(Saved data entries)
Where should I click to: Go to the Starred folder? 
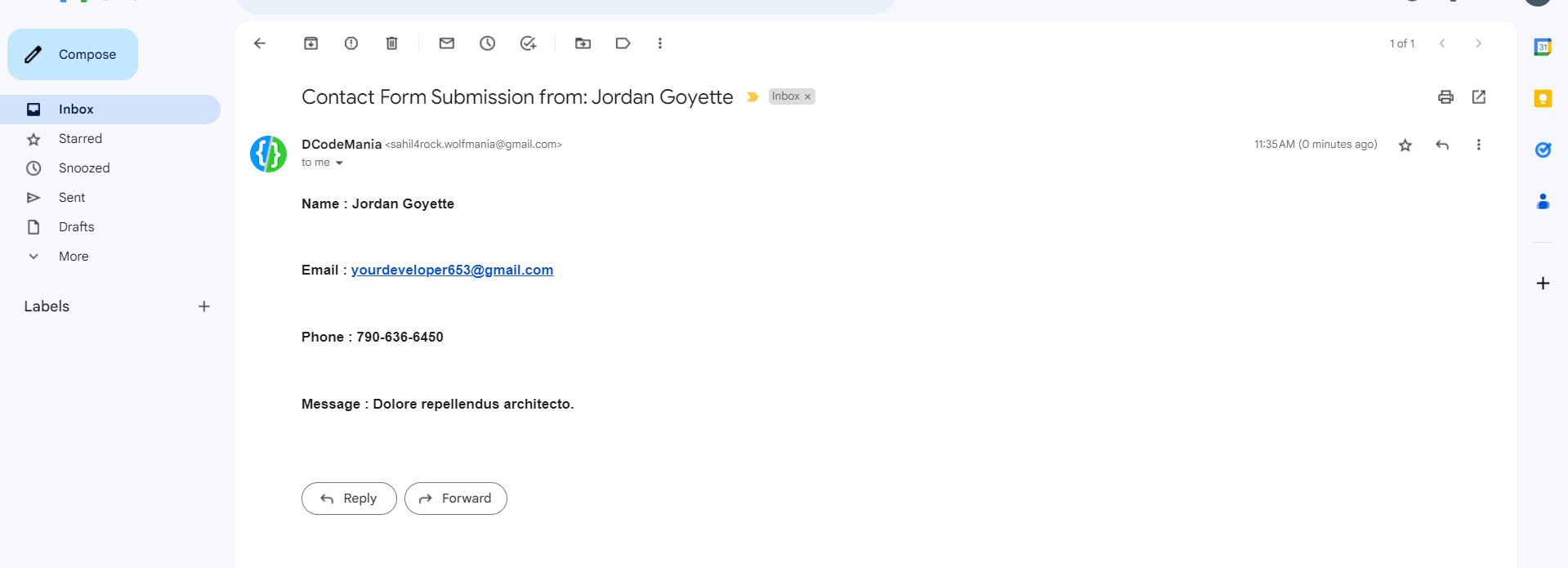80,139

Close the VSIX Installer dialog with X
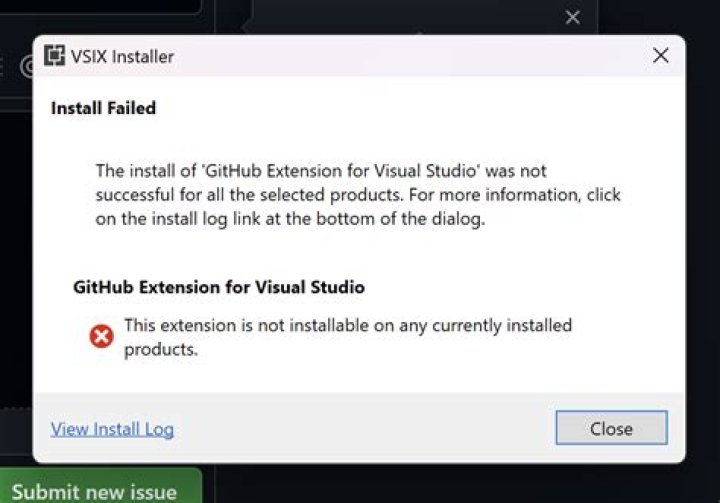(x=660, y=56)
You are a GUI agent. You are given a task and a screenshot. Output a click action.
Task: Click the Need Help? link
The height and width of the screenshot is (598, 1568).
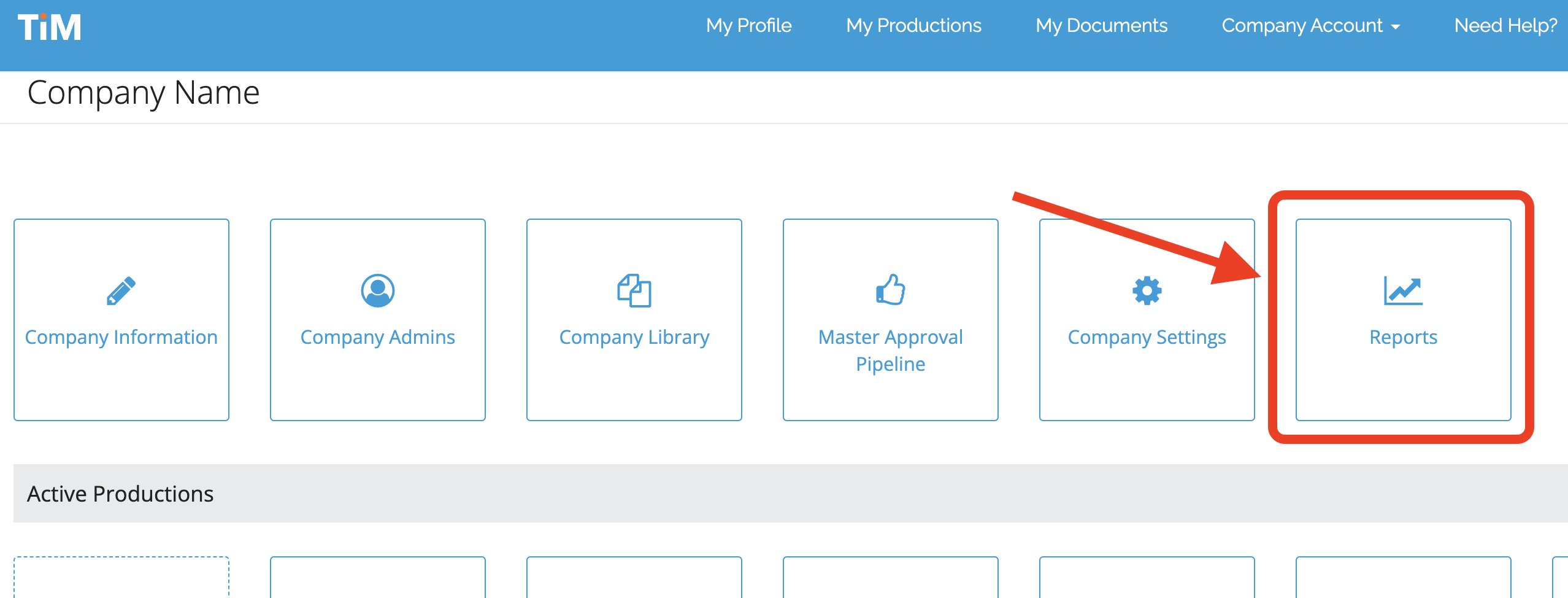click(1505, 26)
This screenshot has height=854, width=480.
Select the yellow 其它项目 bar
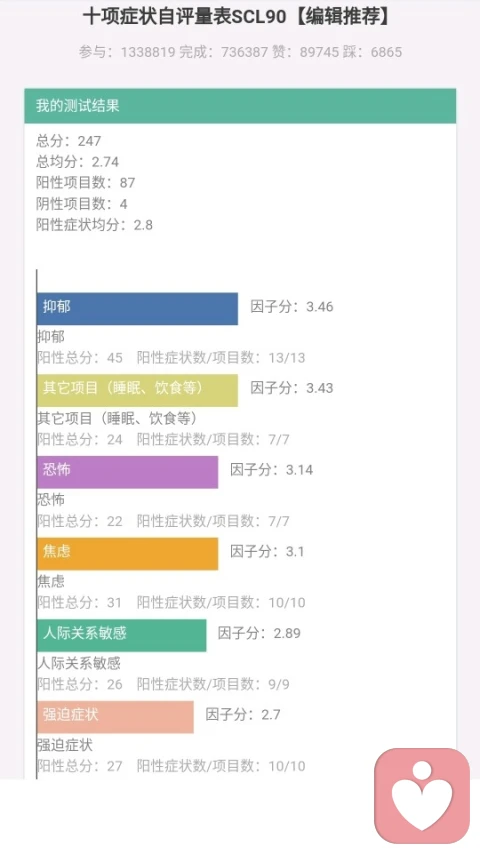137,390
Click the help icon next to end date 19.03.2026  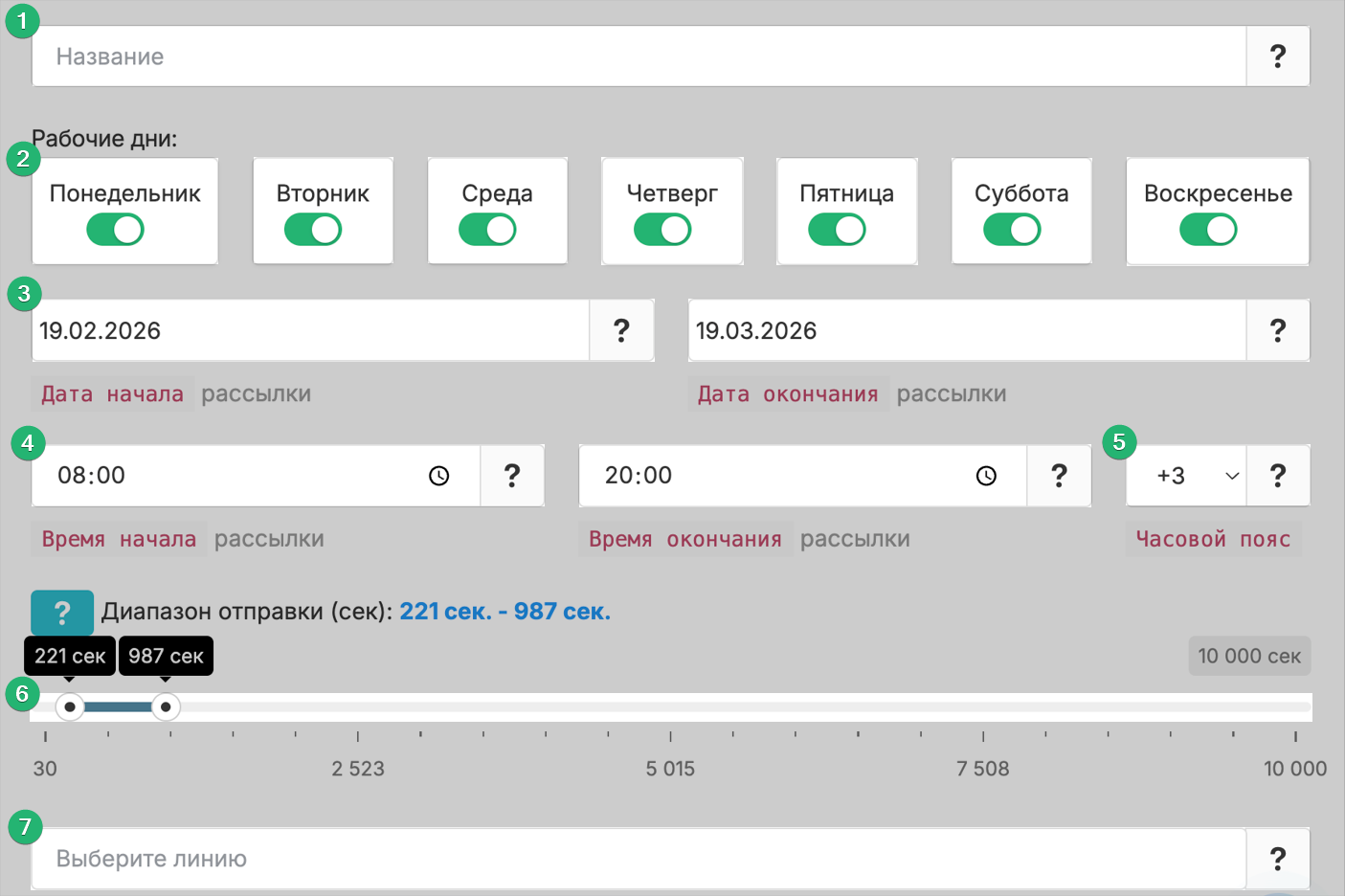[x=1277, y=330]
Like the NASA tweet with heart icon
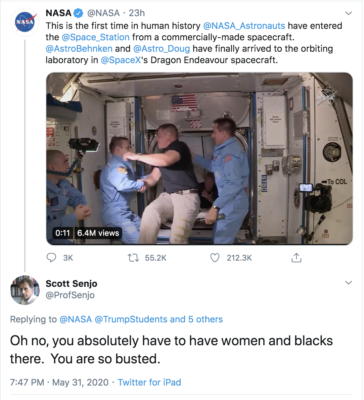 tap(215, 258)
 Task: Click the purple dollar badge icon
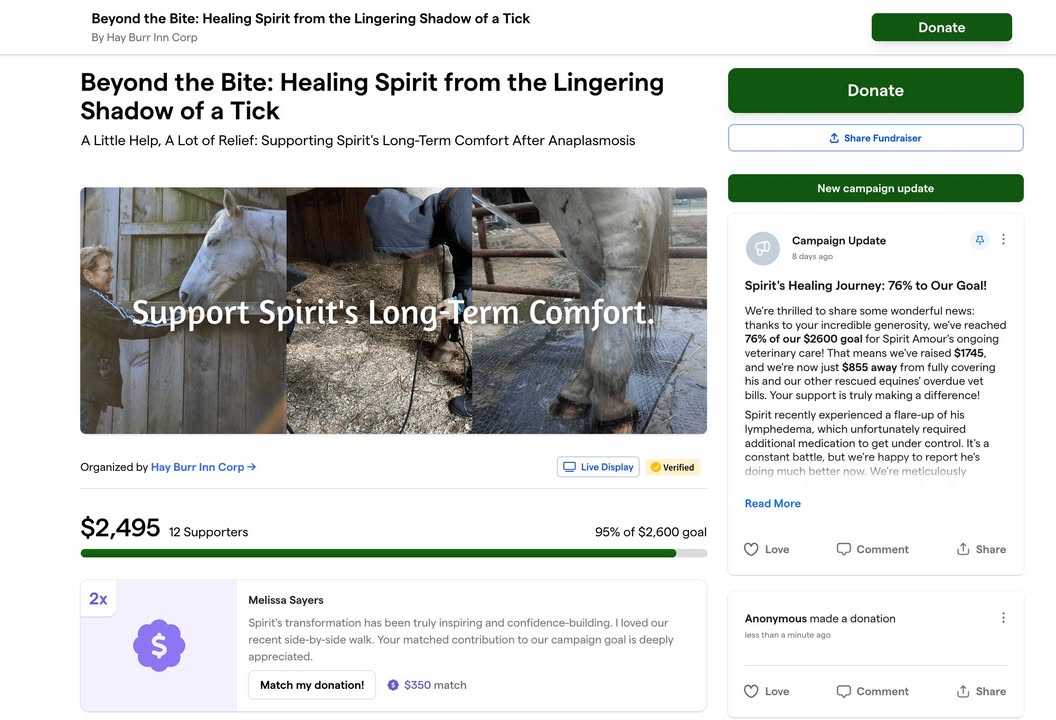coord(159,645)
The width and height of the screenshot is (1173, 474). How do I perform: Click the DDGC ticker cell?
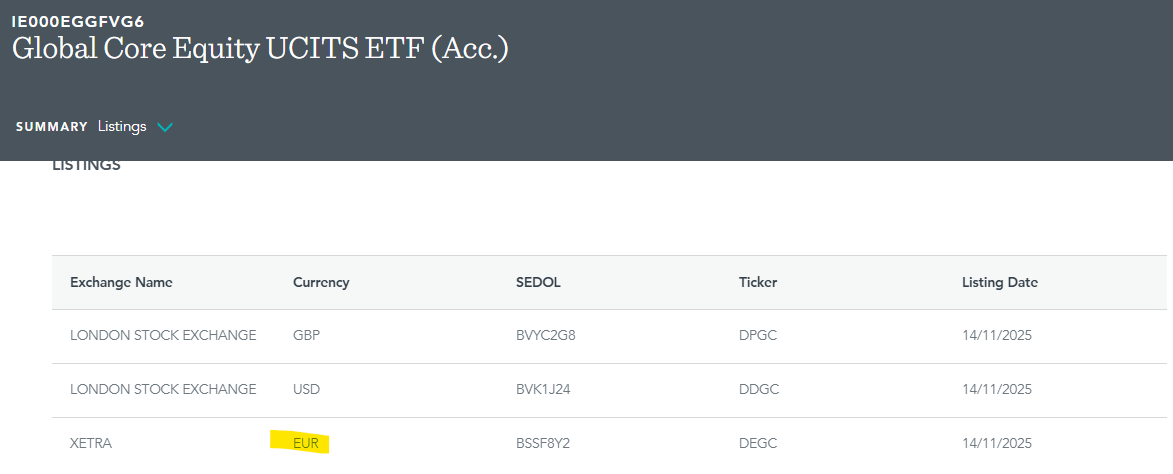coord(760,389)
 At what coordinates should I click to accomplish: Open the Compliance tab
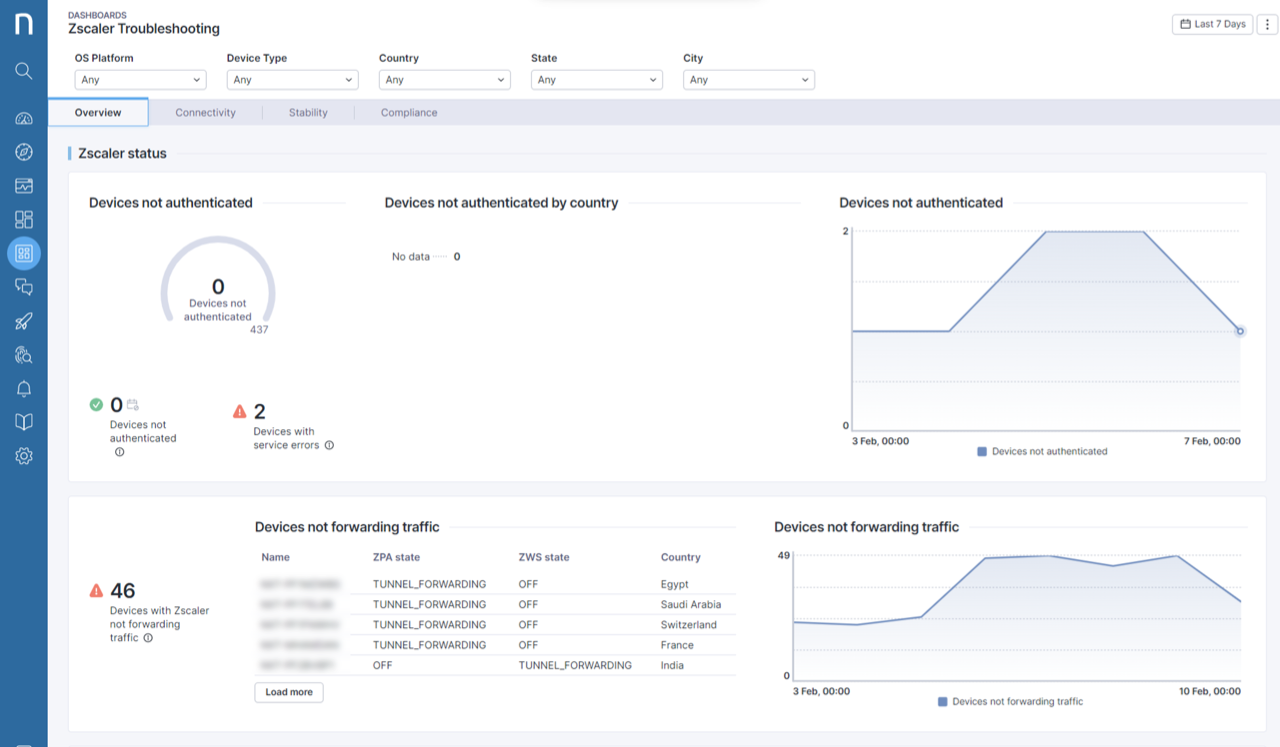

### WHAT YOU SHOULD DO:
Please print exactly the lines from the one holding "The width and" through the final line of the data above, including both, and skip all pictures.

### TASK ANSWER:
The width and height of the screenshot is (1173, 474). How do I perform: Click the DDGC ticker cell?
coord(760,389)
 At what coordinates should I click to accomplish: Open the Compliance tab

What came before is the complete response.